YOUR INSTRUCTIONS: Go through the records below and copy out every line that contains the word "agent".
<<<<
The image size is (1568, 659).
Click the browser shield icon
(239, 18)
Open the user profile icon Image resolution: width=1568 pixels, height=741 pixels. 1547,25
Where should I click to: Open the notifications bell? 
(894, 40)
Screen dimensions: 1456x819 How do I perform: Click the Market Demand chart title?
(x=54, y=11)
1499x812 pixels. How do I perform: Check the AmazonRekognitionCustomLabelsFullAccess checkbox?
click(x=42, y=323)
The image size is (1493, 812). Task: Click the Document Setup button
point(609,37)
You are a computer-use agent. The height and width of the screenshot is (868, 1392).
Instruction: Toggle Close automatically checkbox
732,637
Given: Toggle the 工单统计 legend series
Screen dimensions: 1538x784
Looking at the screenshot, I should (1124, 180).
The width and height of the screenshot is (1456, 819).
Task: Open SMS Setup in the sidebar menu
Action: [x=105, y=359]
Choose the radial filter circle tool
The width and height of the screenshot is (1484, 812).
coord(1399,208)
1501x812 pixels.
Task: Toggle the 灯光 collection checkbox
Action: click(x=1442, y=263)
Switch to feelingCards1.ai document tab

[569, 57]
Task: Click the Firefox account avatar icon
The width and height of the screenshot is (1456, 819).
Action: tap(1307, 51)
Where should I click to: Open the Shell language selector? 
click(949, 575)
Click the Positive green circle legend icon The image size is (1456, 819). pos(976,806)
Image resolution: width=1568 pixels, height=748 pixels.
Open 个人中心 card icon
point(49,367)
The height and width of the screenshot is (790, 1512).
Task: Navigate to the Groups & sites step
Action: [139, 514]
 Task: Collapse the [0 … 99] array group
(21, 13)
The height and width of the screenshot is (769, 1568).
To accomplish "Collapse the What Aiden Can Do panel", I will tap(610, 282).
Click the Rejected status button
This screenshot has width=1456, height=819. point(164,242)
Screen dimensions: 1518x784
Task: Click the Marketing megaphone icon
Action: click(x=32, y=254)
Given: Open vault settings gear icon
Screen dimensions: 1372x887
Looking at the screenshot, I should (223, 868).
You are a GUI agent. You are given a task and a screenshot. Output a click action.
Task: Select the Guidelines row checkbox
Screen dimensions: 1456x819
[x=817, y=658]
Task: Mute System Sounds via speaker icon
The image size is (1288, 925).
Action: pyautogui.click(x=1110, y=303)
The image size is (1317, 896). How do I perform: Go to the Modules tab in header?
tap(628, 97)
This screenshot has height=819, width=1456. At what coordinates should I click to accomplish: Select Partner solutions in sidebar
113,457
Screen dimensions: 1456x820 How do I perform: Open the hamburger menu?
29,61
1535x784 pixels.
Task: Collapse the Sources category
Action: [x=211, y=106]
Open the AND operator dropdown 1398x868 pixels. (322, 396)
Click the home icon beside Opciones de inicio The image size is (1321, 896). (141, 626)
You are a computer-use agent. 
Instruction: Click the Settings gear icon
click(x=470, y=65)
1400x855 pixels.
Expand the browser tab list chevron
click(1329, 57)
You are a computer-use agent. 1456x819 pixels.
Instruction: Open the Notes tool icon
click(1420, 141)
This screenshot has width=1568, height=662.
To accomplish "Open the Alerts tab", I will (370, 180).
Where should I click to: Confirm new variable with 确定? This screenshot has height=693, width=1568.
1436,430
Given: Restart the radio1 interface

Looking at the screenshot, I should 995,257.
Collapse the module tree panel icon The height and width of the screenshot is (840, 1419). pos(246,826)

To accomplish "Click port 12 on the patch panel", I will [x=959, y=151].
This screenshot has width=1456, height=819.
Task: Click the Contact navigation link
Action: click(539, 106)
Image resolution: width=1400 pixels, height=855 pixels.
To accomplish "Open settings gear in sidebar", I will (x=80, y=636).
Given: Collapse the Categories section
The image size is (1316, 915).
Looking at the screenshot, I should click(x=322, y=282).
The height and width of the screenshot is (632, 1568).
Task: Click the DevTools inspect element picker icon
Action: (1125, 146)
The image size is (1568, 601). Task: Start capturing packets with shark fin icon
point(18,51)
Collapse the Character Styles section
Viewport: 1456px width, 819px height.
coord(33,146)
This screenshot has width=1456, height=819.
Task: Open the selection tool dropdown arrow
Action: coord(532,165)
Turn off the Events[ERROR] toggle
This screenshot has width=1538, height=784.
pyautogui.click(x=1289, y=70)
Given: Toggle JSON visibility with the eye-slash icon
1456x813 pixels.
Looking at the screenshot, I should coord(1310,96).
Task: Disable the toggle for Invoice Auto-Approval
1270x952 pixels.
>>>>
OUTPUT OF THE TASK:
You are a computer-use agent. The height and width of the screenshot is (868, 1392).
You are a GUI agent. You are given a task and a screenshot. Output a click action.
You are a computer-use agent. 
You are a computer-use agent. 1456x819 pixels.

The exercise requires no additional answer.